If you're concerned about the swine flu epidemic that has already killed 68 people in Mexico, you're not alone. Dr. Anne Schuchat of the CDC is "worried" as well, and thinks the virus will spread.
"We don't think we can contain the spread of this virus," she tells the Associated Press, "We are likely to find it in many other places. It's time to prepare, time to think ahead and to be prepared for some uncertainty."
Swine flu is "is a mix of human, pig and bird strains," that has never been documented before and is raising concern that the virus could have a disastrous impact if it continues to spread; already, 1000 people have been sickened by the illness. An extremely disturbing development has been the fact that the illness has killed perfectly healthy adults; according to the AP, "authorities said the dead so far don't include vulnerable infants and elderly," a sign that the virus is not just targeting those with weakened immune systems. According to the New York Times: "The leading theory on why so many young, healthy people die in pandemics is the "cytokine storm," in which vigorous immune systems pour out antibodies to attack the new virus."
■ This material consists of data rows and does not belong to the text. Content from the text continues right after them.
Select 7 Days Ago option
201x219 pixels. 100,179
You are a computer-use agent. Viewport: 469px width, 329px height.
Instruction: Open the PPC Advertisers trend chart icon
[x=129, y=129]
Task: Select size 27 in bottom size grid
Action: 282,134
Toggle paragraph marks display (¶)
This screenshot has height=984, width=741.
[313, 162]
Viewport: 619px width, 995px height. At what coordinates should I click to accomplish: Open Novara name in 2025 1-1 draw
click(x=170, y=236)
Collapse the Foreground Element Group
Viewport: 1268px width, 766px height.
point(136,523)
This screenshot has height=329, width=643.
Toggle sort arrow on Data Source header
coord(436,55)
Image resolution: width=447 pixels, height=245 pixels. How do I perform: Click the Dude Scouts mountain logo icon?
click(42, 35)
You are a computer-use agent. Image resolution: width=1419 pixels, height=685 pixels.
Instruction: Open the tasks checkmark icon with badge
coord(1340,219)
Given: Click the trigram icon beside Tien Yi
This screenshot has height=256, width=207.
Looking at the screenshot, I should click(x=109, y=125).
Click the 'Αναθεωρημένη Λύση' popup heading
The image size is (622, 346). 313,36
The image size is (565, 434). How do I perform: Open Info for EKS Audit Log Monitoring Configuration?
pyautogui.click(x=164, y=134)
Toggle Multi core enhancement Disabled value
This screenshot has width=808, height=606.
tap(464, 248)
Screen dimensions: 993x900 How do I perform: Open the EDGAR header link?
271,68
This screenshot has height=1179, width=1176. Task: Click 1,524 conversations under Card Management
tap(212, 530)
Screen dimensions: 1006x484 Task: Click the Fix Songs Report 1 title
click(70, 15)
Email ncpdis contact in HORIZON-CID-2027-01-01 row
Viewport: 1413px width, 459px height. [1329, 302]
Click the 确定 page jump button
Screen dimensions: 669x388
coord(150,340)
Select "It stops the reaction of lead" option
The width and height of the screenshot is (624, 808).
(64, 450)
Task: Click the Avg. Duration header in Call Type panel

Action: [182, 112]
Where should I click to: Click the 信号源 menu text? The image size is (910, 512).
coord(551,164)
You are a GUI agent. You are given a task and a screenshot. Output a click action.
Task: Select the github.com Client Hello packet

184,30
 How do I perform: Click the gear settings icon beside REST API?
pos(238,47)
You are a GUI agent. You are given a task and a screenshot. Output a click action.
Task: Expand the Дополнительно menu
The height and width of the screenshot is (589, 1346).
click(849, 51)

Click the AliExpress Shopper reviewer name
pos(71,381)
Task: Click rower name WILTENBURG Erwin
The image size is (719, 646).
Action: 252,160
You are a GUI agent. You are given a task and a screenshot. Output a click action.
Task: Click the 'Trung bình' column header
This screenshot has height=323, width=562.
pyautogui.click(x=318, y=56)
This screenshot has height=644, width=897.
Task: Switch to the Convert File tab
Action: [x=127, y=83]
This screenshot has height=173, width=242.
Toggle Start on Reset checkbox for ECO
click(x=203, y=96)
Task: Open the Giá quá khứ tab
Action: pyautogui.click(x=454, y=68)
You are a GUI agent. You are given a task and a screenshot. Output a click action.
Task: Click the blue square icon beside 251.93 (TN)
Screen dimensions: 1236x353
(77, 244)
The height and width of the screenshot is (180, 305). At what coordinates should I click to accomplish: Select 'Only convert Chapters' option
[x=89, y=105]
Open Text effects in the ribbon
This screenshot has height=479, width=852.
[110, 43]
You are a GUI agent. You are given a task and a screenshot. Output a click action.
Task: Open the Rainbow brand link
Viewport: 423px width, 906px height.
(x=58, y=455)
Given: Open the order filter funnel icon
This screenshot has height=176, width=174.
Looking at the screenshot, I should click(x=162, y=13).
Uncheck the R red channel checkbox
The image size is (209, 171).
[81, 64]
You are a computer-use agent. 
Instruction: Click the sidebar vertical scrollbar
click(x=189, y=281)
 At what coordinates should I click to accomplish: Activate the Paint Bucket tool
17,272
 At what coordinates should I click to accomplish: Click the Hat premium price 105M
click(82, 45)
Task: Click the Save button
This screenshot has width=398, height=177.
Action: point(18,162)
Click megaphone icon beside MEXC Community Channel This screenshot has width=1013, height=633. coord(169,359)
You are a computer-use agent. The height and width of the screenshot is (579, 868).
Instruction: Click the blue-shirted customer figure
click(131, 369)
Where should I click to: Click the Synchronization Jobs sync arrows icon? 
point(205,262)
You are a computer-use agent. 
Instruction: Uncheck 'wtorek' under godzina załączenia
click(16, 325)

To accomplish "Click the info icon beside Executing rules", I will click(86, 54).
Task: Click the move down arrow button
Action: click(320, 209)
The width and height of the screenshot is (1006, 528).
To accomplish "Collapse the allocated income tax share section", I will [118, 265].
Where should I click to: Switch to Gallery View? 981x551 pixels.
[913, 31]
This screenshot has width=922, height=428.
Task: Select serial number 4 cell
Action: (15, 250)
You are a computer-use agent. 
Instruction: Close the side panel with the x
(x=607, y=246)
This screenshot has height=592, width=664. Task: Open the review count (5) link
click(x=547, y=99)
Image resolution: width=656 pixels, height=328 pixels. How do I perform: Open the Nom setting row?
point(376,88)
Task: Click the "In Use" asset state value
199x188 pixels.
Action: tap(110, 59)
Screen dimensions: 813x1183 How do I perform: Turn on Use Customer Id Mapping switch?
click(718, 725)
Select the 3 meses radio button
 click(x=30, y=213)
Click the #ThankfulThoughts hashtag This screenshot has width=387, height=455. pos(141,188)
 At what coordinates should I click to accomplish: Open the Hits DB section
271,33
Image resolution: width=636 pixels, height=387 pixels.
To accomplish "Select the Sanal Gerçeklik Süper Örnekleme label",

The Times is also reporting that Mexico is attempting to halt the spread of the illness by canceling major public events and closing down schools, and the Dallas Morning News notes that health officials are most likely as concerned as they are because "swine flu is almost always passed to people directly from pigs, but the eight people in the U.S. who had this strain had no known contact with pigs. A new disease that can be passed from person to person has the risk of spreading quickly."
In slightly positive news, the drugs Tamiflu and Relenza seem to fight off the disease, though "both drugs must be taken early, within a few days of the onset of symptoms, to be most effective." Treatment and containment of the disease is still in the early stages, as WHO director Margaret Chan notes: "The situation is evolving quickly. A new disease is by definition poorly understood."